• _Exercise brief_
Beginning at the line that includes "Task: Click the magnifier" in the entries below, print each line exactly as it appears, through the last one.

• _Record extracts_
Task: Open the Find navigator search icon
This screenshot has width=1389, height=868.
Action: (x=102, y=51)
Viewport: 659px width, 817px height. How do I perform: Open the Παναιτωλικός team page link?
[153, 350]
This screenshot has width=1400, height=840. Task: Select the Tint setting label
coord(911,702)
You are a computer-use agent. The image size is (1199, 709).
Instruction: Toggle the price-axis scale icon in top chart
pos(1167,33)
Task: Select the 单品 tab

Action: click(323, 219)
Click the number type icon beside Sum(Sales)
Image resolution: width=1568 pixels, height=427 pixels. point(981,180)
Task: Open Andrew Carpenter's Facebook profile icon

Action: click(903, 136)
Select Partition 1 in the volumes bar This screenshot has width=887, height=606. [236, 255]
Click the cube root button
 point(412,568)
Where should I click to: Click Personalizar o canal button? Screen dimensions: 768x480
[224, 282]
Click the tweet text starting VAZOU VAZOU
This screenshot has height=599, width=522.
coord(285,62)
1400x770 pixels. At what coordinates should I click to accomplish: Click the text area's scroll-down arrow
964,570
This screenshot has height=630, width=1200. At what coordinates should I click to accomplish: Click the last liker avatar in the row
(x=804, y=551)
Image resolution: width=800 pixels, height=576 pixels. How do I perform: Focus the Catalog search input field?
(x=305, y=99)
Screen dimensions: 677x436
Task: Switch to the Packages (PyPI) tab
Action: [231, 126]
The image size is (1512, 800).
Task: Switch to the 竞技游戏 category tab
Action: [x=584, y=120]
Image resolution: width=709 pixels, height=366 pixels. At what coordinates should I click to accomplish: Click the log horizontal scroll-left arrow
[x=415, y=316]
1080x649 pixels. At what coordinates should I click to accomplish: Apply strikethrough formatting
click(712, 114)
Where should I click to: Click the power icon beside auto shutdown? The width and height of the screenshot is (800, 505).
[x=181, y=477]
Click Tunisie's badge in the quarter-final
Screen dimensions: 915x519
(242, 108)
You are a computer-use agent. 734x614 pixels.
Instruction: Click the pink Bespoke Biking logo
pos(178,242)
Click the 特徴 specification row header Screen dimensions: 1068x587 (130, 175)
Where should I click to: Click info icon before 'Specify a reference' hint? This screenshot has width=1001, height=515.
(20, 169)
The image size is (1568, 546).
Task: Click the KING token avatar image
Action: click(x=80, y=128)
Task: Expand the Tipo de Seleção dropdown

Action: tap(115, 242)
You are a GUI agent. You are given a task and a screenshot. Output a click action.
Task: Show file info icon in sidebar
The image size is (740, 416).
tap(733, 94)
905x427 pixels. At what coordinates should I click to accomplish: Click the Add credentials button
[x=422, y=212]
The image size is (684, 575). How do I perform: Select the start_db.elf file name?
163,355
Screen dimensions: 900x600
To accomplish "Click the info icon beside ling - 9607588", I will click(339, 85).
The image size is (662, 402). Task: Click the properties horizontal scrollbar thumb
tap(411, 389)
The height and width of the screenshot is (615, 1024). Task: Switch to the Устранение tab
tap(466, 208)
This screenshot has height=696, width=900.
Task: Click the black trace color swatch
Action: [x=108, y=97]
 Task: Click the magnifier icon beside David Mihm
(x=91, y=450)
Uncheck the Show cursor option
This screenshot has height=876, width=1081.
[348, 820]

• _Output_
 Task: Click the magnifier icon beside David Mihm
(x=91, y=450)
Uncheck the Show cursor option
This screenshot has height=876, width=1081.
[348, 820]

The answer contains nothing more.